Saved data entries
**********
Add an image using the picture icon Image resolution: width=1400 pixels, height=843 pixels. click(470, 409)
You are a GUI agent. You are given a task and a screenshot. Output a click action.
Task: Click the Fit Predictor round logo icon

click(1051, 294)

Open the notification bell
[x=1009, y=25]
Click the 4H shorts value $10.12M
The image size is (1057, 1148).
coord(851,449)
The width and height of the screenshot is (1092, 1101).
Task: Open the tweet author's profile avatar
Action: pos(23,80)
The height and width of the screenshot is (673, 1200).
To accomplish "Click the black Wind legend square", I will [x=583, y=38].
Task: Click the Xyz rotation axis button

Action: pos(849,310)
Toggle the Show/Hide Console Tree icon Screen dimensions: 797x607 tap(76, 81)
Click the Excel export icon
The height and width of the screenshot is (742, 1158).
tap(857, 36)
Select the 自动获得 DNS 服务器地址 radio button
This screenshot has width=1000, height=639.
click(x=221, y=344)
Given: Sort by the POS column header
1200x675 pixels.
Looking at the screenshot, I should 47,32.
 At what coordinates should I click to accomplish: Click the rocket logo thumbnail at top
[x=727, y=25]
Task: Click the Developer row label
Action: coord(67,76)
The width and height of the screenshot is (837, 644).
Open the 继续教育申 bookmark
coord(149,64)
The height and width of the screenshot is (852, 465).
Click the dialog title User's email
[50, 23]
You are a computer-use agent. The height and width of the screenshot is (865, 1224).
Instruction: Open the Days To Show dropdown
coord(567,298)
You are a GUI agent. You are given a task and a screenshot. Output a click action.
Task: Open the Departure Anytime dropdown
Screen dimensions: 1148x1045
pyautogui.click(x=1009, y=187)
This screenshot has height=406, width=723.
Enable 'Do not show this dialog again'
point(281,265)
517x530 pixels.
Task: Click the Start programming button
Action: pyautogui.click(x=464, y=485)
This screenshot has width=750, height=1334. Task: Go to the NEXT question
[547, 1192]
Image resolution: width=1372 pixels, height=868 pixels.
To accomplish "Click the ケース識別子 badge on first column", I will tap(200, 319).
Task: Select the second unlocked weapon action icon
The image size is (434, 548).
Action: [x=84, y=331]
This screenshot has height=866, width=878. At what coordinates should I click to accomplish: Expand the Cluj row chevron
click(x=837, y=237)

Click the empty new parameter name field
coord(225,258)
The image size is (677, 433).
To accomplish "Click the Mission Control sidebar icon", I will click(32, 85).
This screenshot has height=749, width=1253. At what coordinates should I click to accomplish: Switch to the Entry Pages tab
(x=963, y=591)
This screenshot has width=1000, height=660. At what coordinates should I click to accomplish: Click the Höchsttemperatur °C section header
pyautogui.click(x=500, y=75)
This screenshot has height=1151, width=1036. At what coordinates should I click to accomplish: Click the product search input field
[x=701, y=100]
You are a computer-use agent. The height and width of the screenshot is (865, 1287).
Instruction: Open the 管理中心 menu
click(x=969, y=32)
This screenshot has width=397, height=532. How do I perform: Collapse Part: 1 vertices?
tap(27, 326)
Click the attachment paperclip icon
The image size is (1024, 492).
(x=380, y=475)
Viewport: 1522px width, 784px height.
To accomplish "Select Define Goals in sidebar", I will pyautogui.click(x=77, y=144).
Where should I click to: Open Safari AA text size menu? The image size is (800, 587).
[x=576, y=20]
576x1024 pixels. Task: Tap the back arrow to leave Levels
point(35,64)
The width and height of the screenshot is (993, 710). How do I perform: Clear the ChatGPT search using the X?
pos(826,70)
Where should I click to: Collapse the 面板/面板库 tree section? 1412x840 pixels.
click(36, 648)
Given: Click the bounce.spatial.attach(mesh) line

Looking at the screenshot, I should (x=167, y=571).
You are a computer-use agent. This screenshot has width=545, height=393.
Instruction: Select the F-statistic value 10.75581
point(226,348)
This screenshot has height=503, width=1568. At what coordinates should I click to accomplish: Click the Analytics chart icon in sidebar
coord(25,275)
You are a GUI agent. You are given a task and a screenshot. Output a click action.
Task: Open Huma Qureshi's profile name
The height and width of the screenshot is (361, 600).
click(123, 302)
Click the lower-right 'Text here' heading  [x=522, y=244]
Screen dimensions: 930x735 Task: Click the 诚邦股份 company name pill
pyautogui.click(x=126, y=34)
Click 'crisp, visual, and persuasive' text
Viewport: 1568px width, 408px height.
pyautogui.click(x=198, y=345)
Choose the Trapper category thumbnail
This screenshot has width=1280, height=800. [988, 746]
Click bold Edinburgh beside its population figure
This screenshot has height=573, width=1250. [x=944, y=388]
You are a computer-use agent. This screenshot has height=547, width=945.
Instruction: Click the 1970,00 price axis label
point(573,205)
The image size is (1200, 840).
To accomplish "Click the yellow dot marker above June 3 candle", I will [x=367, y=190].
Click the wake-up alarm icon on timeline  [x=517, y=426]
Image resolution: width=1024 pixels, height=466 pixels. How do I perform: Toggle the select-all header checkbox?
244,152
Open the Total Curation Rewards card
**********
Could you retype each record exactly as it appears?

Add an image using the picture icon Image resolution: width=1400 pixels, height=843 pixels. click(470, 409)
You are a GUI agent. You are given a task and a screenshot. Output a click action.
Task: Click the Fit Predictor round logo icon

click(1051, 294)

Open the notification bell
[x=1009, y=25]
Click the 4H shorts value $10.12M
The image size is (1057, 1148).
coord(851,449)
The width and height of the screenshot is (1092, 1101).
Task: Open the tweet author's profile avatar
Action: pos(23,80)
The height and width of the screenshot is (673, 1200).
To accomplish "Click the black Wind legend square", I will [x=583, y=38].
Task: Click the Xyz rotation axis button

Action: pos(849,310)
Toggle the Show/Hide Console Tree icon Screen dimensions: 797x607 tap(76, 81)
Click the Excel export icon
The height and width of the screenshot is (742, 1158).
tap(857, 36)
Select the 自动获得 DNS 服务器地址 radio button
This screenshot has width=1000, height=639.
click(x=221, y=344)
Given: Sort by the POS column header
1200x675 pixels.
Looking at the screenshot, I should 47,32.
 At what coordinates should I click to accomplish: Click the rocket logo thumbnail at top
[x=727, y=25]
Task: Click the Developer row label
Action: coord(67,76)
The width and height of the screenshot is (837, 644).
Open the 继续教育申 bookmark
coord(149,64)
The height and width of the screenshot is (852, 465).
Click the dialog title User's email
[50, 23]
You are a computer-use agent. The height and width of the screenshot is (865, 1224).
Instruction: Open the Days To Show dropdown
coord(567,298)
You are a GUI agent. You are given a task and a screenshot. Output a click action.
Task: Open the Departure Anytime dropdown
Screen dimensions: 1148x1045
pyautogui.click(x=1009, y=187)
This screenshot has height=406, width=723.
Enable 'Do not show this dialog again'
point(281,265)
517x530 pixels.
Task: Click the Start programming button
Action: pyautogui.click(x=464, y=485)
This screenshot has width=750, height=1334. Task: Go to the NEXT question
[547, 1192]
Image resolution: width=1372 pixels, height=868 pixels.
To accomplish "Click the ケース識別子 badge on first column", I will tap(200, 319).
Task: Select the second unlocked weapon action icon
The image size is (434, 548).
Action: [x=84, y=331]
This screenshot has height=866, width=878. At what coordinates should I click to accomplish: Expand the Cluj row chevron
click(x=837, y=237)

Click the empty new parameter name field
coord(225,258)
The image size is (677, 433).
To accomplish "Click the Mission Control sidebar icon", I will click(32, 85).
This screenshot has height=749, width=1253. At what coordinates should I click to accomplish: Switch to the Entry Pages tab
(x=963, y=591)
This screenshot has width=1000, height=660. At what coordinates should I click to accomplish: Click the Höchsttemperatur °C section header
pyautogui.click(x=500, y=75)
This screenshot has height=1151, width=1036. At what coordinates should I click to accomplish: Click the product search input field
[x=701, y=100]
You are a computer-use agent. The height and width of the screenshot is (865, 1287).
Instruction: Open the 管理中心 menu
click(x=969, y=32)
This screenshot has width=397, height=532. How do I perform: Collapse Part: 1 vertices?
tap(27, 326)
Click the attachment paperclip icon
The image size is (1024, 492).
(x=380, y=475)
Viewport: 1522px width, 784px height.
To accomplish "Select Define Goals in sidebar", I will pyautogui.click(x=77, y=144).
Where should I click to: Open Safari AA text size menu? The image size is (800, 587).
[x=576, y=20]
576x1024 pixels. Task: Tap the back arrow to leave Levels
point(35,64)
The width and height of the screenshot is (993, 710). How do I perform: Clear the ChatGPT search using the X?
pos(826,70)
Where should I click to: Collapse the 面板/面板库 tree section? 1412x840 pixels.
click(36, 648)
Given: Click the bounce.spatial.attach(mesh) line

Looking at the screenshot, I should (x=167, y=571).
You are a computer-use agent. This screenshot has width=545, height=393.
Instruction: Select the F-statistic value 10.75581
point(226,348)
This screenshot has height=503, width=1568. At what coordinates should I click to accomplish: Click the Analytics chart icon in sidebar
coord(25,275)
You are a GUI agent. You are given a task and a screenshot. Output a click action.
Task: Open Huma Qureshi's profile name
The height and width of the screenshot is (361, 600).
click(123, 302)
Click the lower-right 'Text here' heading  [x=522, y=244]
Screen dimensions: 930x735 Task: Click the 诚邦股份 company name pill
pyautogui.click(x=126, y=34)
Click 'crisp, visual, and persuasive' text
Viewport: 1568px width, 408px height.
pyautogui.click(x=198, y=345)
Choose the Trapper category thumbnail
This screenshot has width=1280, height=800. [988, 746]
Click bold Edinburgh beside its population figure
This screenshot has height=573, width=1250. [x=944, y=388]
You are a computer-use agent. This screenshot has height=547, width=945.
Instruction: Click the 1970,00 price axis label
point(573,205)
The image size is (1200, 840).
To accomplish "Click the yellow dot marker above June 3 candle", I will [x=367, y=190].
Click the wake-up alarm icon on timeline  [x=517, y=426]
Image resolution: width=1024 pixels, height=466 pixels. How do I perform: Toggle the select-all header checkbox?
244,152
Open the Total Curation Rewards card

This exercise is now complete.